行政・団体国土交通省は28日、”推進すべき99施策”を掲げた「総合物流施策推進プログラム」の策定から1年が経過したことを受け、実施状況を検証した上で取組内容や工程に変更が必要な施策プログラムを改定、新たに7施策を追加した。

今回の見直しで追加されたのは、(1)港湾の完全電子化の推進(2)「ホワイト物流」国民運動の展開(3)ホワイト経営の「見える化」(4)荷待ち時間が特に長い輸送分野などでの取組の推進(5)トラック運送業における女性など多様な人材の確保に向けた環境整備(6)空港の防災・減災対策(7)物流・商流情報の見える化と物流・商流データプラットフォームの構築――の7施策。

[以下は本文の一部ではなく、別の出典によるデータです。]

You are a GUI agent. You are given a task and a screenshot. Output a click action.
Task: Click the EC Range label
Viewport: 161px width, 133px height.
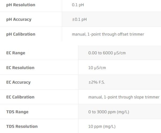point(16,53)
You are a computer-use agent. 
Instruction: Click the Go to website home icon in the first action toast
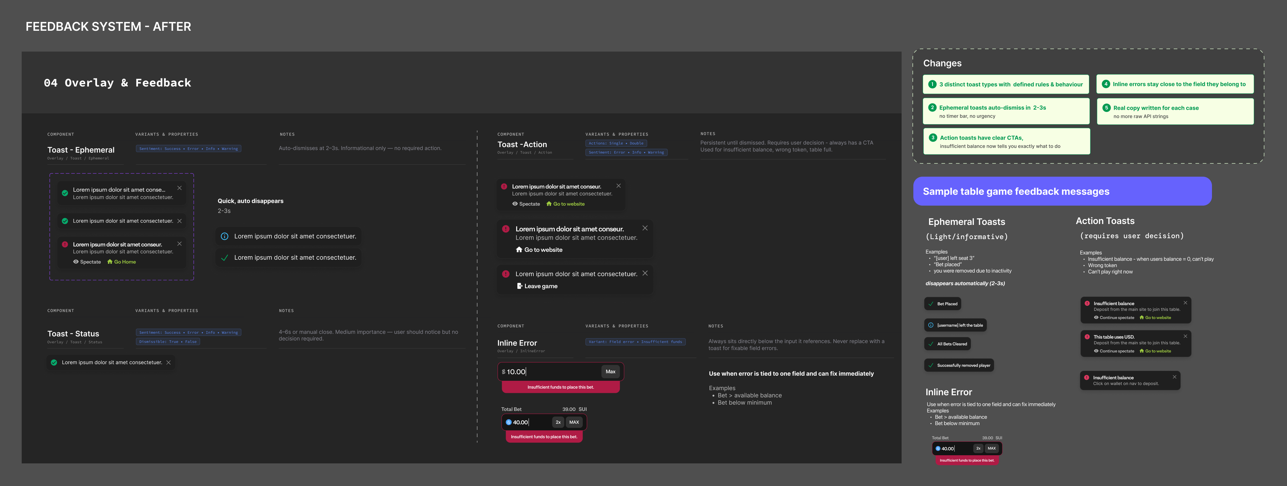click(549, 204)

追加された施策のうち、筆頭に掲げられた「港湾の完全電子化」では、港湾物流の生産性と行政の効率、災害への対応力を高めるため、港湾関連のデータ連携基盤を構築し、「あらゆる事業者」が柔軟に情報を活用できる環境を整える。

また、トラックドライバー不足に対応し、産業活動に欠かせない物流機能を安定的に確保する取り組みとして「ホワイト物流」を位置づけ、国民運動として展開していく方針を明確にしたほか、長時間労働の是正など「ホワイト経営」に取り組む事業者の認証制度を創設することも盛り込んだ。

総合物流施策推進プログラムは、2017年7月に閣議決定された総合物流施策大綱(17-20年度)に盛り込まれた視点に基づき、推進すべき具体的な物流施策をまとめたもの。

物流大綱の「6つの視点」
繋がる:サプライチェーン全体の効率化・価値創造に資するとともにそれ自体が高い付加価値を生み出す物流への変革(-競争から共創へ-)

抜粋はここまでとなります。